Chief Marketing Officer Barry Judge said that the company's marketing spending around the holidays is up, despite a challenged first half for the retailer and a mixed outlook for the consumer-electronics category. Best Buy has reported declining sales at U.S. stores open at least 14 months for five consecutive quarters. And it is projecting same-store sales for its fiscal year will be flat to down 3%. Still, Mr. Judge and Drew Panayiotou, senior VP-U.S. marketing, said things are looking up.
"I'm optimistic things are a bit stronger than they were [in the first half]," Mr. Judge said. "Best Buy is in the midst of transforming the products we sell. Increasingly we're selling more mobile phones and tablets and the connections that go with them. ... And those products are on fire."
"All signs point to a consumer coming back in the market," Mr. Panayiotou added. "We're all still nervous, but the first two weeks of data say she's there and buying more gifts."

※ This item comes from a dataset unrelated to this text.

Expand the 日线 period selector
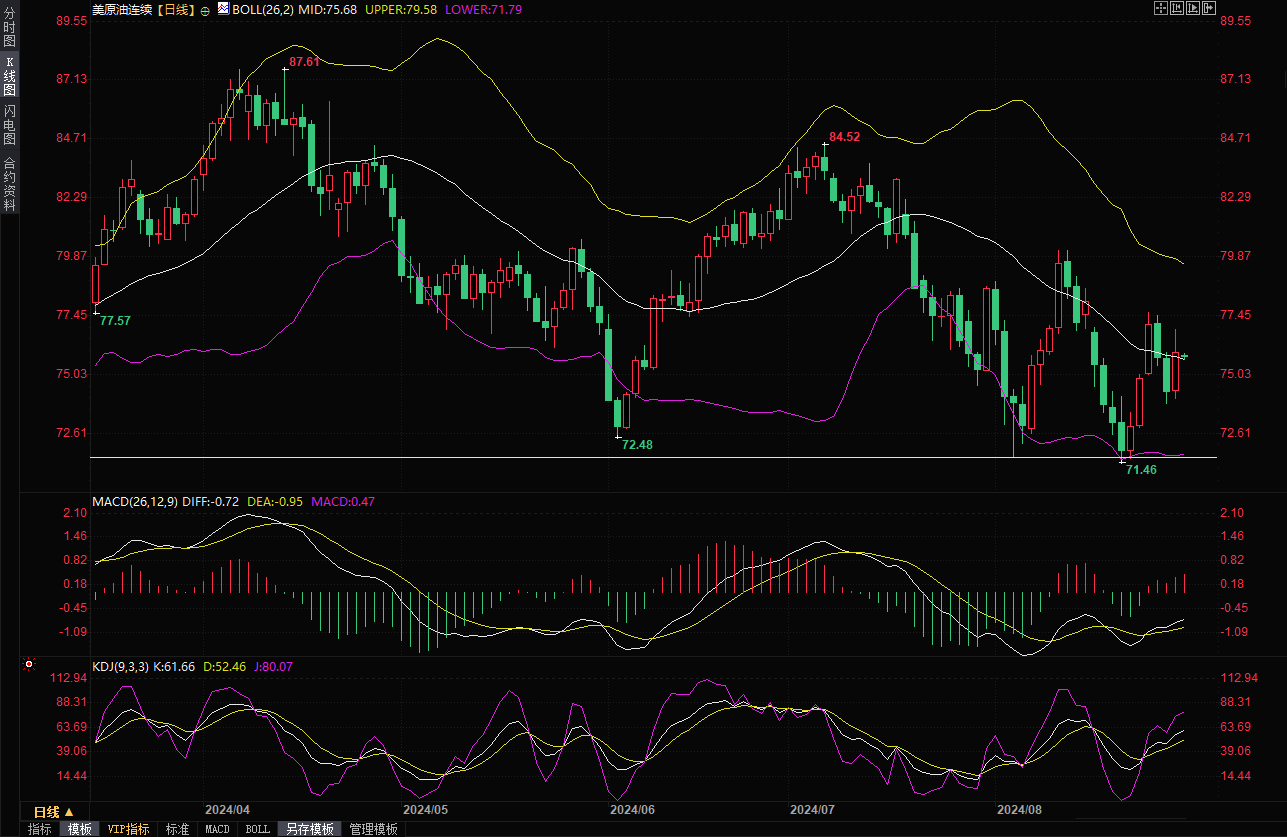 coord(53,811)
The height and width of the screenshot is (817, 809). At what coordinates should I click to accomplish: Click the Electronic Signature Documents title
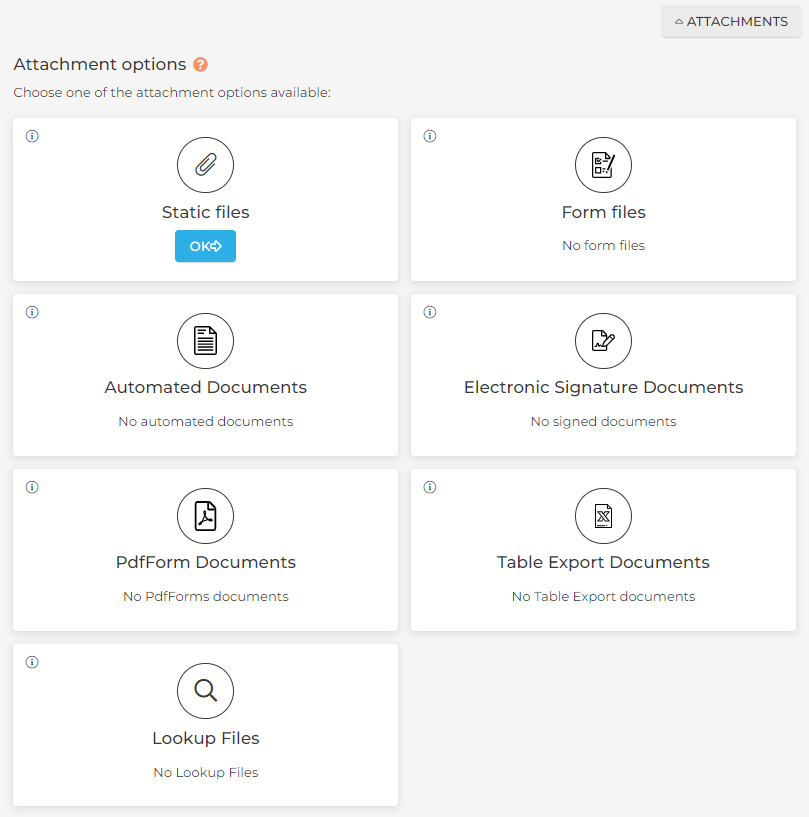(603, 387)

And Best Buy plans to make sure she knows it's not just selling TVs and computers this holiday season, with tablets, e-readers and smartphones all appearing in new TV spots. In a coup for the retailer, it will also air a commercial that highlights all of the Apple products it carries -- a rarity in the closely monitored world of Apple marketing. Mr. Judge said Best Buy will also be emphasizing its value propositions -- price match, extended returns and free shipping with no exclusions -- as well as promoting its selection of gifts under $100. Best Buy spent $282 million on measured media last year, including $114 during the fourth quarter, according to Kantar Media.
The first holiday spots, which make Mom the star, roll out Sunday with the message, "Game On, Santa." And in a shift from years past, that creative message will dominate Best Buy's holiday messaging across all media. The retailer has typically run concurrent campaigns -- for example, last year it ran both "True Stories" and spots featuring Kenneth the Blue Elf, which led to a greater number of spots. This year there are five 30-second spots, down from 11, as well as two 15-second spots.
"When there's too much messaging, it waters down the power of the core creative idea," said Mr. Panayiotou. "That simplicity, that focus is very important. The landscape is getting very noisy. So, if our core creative idea is about making Mom feel victorious, we want to put all of our dollars behind that message."
The intent of "Game On, Santa" is to allow moms to revel in their role as "chief gift giver." Mr. Panayiotou said that his team's research found that Mom really wanted to feel like she was "winning" the holidays, though she didn't necessarily need to take credit publicly. The spots show women talking about various gadgets with Best Buy employees, before flash-forwarding to Christmas Eve, where Mom celebrates her purchases amid Santa's arrival and razzes the big guy.
It's a risky move. Kenneth the Blue Elf was a hit last holiday season, giving Best Buy the second-most popular holiday ad and fourth most-popular holiday campaign, according to Ace Metrix. Mr. Panayiotou said it was a tough decision to abandon something that had been successful, but he believes "Game On, Santa" will be more relevant to Mom. (Kenneth the Blue Elf will live on in a holiday campaign for Best Buy's Five Star chain in China.)
Mr. Panayiotou also admitted that toying with Santa on national TV is a "high-risk, high-reward" endeavor. "We knew it would win or lose, [based on] whether she was having fun with Santa or beating up on Santa. And we had to have a cool, strong Santa that was amused and entertained by what was going on," Mr. Panayiotou said. "So far, moms who have seen the spots in limited release say they're good with it, it's fun and it doesn't feel like we're trashing Santa."
This year's campaign is also reverting to a later start date, after Best Buy pushed up its holiday media blitz a year ago. Last year ads began airing on Nov. 1, but this year Best Buy opted to focus on digital efforts in the first weeks of November and hold off on airing TV ads until just days before Thanksgiving.
"We decided that being very loud and aggressive online was a place we could stand out," said Mr. Judge, noting that digital spending is up by 50% to 100%. "People start thinking about Christmas shopping in early November, but they're searching online and thinking, not necessarily buying."
Social media will also be a major focus, Mr. Judge said. A program launching in the coming weeks will ask Facebook fans to vote on the deal they like best. The one getting the most votes will be offered as a promotion the following week. A digital circular is also about to roll out. Unlike the PDF version, which has existed online to date, the new version is interactive and features editorial videos, as well as video highlighting the best deals of the week.